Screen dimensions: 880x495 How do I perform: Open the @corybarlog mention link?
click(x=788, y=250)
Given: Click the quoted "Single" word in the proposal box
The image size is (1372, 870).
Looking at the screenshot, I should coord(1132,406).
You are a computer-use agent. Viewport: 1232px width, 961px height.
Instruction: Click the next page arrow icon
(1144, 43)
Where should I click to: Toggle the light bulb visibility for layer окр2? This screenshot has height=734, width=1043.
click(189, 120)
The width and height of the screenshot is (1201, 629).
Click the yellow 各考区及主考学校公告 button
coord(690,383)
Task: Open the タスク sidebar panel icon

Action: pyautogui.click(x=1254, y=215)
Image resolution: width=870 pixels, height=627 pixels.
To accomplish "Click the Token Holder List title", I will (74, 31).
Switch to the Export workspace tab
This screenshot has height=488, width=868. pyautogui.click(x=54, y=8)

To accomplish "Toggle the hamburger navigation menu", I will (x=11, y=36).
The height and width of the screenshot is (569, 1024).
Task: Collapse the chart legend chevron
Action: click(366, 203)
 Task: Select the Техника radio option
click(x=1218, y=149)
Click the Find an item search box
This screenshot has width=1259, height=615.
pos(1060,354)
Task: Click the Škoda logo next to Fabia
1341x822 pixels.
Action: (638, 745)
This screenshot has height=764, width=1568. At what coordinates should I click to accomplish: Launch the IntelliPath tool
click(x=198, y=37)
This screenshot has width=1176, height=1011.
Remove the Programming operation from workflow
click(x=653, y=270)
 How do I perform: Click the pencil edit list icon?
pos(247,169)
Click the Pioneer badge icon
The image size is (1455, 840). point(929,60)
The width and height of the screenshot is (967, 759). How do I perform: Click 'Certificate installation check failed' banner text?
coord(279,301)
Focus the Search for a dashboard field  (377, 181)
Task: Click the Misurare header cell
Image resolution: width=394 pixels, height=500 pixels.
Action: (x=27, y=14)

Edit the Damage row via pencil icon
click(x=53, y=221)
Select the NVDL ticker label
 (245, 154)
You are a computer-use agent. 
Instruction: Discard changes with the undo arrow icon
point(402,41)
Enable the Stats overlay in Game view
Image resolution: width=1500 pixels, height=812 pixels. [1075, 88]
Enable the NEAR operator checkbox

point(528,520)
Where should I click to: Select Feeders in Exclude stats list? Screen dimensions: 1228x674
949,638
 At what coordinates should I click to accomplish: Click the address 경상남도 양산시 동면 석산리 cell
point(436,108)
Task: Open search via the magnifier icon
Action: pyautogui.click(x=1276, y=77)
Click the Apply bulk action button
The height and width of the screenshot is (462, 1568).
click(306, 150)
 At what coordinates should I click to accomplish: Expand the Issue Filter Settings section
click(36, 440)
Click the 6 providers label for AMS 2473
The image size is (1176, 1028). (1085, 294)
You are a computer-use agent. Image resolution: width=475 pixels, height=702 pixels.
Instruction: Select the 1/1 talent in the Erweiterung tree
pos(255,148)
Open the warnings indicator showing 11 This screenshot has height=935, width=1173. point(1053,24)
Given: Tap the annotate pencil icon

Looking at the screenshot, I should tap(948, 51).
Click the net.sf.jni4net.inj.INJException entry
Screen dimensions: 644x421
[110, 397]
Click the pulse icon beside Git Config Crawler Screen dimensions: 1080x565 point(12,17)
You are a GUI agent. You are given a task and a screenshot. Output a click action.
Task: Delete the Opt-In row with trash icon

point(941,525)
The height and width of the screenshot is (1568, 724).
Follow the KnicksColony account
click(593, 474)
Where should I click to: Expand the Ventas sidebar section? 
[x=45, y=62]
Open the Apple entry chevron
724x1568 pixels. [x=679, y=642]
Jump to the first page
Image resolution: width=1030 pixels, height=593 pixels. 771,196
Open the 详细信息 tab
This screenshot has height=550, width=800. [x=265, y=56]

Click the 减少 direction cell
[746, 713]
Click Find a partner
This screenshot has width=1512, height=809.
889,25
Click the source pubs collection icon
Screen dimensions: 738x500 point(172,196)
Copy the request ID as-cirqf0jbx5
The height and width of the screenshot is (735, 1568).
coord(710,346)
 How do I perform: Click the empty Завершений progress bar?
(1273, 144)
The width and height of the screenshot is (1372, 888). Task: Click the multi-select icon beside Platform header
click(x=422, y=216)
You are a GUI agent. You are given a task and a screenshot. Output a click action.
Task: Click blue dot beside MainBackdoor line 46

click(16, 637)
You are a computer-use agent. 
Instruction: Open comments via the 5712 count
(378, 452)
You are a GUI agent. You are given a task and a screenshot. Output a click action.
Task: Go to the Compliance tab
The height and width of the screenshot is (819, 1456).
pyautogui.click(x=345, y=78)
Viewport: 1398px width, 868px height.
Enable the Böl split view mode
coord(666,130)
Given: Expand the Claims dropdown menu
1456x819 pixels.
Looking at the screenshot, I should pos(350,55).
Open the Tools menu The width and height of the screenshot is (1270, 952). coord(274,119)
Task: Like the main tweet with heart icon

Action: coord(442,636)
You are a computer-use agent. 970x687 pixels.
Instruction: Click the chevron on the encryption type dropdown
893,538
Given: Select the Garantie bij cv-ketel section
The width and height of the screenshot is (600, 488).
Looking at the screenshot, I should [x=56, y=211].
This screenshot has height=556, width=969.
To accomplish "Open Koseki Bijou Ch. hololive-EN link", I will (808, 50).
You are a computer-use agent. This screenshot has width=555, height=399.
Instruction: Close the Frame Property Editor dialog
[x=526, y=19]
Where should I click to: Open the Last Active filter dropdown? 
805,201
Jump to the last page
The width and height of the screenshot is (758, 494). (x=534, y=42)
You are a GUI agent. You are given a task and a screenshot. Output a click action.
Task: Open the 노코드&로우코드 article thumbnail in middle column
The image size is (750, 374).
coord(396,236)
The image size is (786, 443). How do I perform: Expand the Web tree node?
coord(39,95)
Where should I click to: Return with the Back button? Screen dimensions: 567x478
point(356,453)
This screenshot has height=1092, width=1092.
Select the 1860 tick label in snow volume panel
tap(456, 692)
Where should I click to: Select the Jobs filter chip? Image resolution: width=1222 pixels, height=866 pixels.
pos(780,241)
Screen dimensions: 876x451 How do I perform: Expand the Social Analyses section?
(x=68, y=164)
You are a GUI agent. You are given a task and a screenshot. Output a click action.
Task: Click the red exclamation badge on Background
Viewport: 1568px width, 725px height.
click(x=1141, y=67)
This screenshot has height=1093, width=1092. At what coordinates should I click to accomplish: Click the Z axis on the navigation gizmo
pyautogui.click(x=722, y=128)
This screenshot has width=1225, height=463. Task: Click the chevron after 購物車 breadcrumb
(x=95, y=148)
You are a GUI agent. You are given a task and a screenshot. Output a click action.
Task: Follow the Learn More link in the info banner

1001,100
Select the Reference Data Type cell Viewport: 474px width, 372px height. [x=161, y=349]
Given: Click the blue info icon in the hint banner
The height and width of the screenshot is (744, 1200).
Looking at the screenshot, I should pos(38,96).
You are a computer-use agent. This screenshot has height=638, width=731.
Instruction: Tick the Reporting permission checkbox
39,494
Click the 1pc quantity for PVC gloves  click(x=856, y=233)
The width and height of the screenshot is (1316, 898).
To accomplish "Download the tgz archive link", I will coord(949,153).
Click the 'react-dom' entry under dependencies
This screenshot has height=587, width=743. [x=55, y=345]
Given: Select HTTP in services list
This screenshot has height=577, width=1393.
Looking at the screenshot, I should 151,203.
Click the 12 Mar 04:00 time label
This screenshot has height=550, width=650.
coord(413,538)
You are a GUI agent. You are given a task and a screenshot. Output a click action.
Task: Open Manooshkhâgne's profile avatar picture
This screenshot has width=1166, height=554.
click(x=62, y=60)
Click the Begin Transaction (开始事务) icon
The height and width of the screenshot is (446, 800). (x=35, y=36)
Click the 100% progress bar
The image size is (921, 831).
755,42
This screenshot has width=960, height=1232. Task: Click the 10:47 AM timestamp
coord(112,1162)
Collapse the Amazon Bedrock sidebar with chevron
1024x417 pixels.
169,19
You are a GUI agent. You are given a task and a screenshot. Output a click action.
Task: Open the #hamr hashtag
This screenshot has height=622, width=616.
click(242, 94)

***

From the rows above, pull out every line that contains the string "checkbox", matching case exactly.

Exercise result:
Enable the NEAR operator checkbox
Instruction: Tick the Reporting permission checkbox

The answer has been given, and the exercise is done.